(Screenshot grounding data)
++++++++

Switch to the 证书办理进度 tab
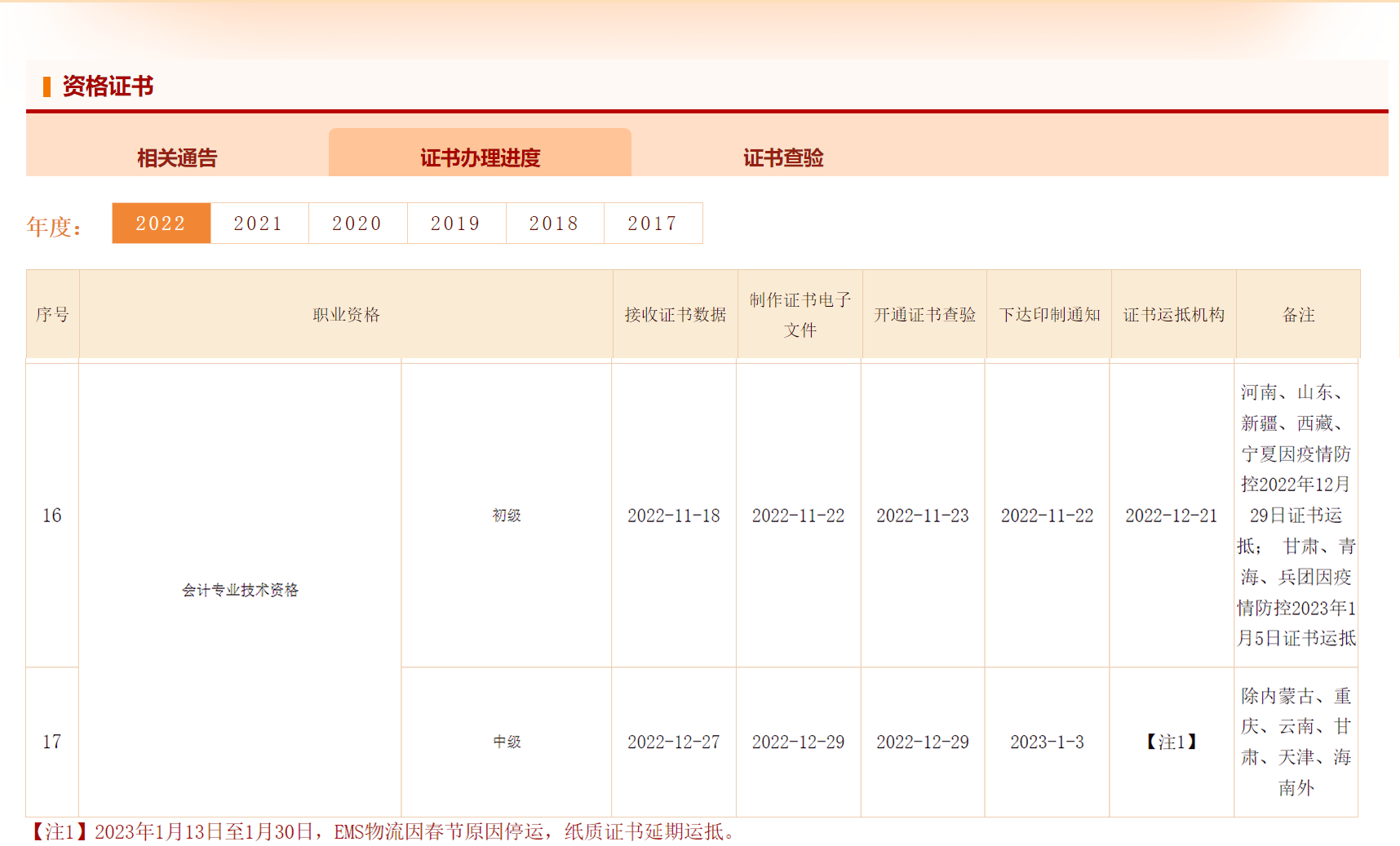1400x846 pixels. click(480, 157)
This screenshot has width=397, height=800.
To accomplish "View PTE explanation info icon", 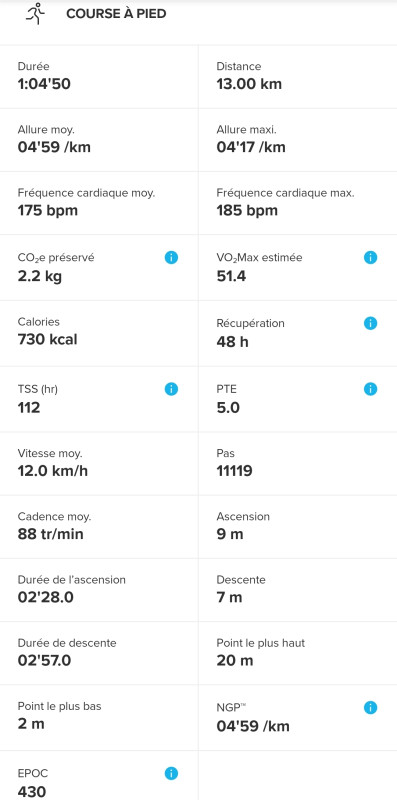I will click(x=370, y=389).
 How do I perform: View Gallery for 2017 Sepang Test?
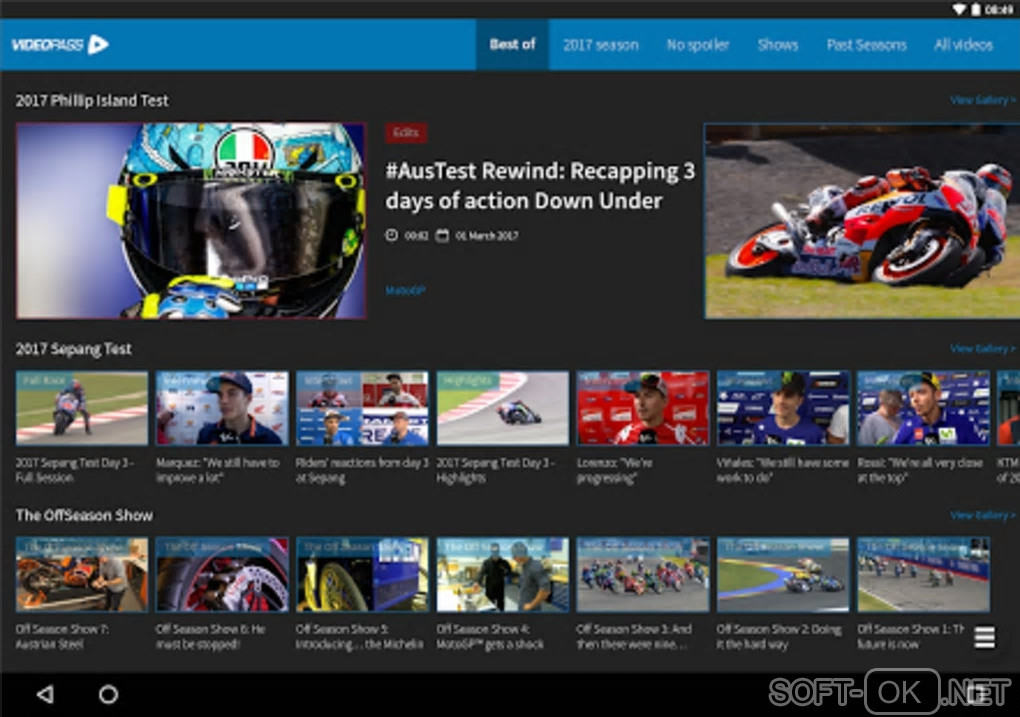[x=982, y=349]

++++++++

== EXERCISE DIRECTIONS ==
Exactly repeat only the lines from the one with "How do I perform: View" to the closing line above, both included, and omit every picture.

== SOLVED EXERCISE ==
 How do I perform: View Gallery for 2017 Sepang Test?
[x=982, y=349]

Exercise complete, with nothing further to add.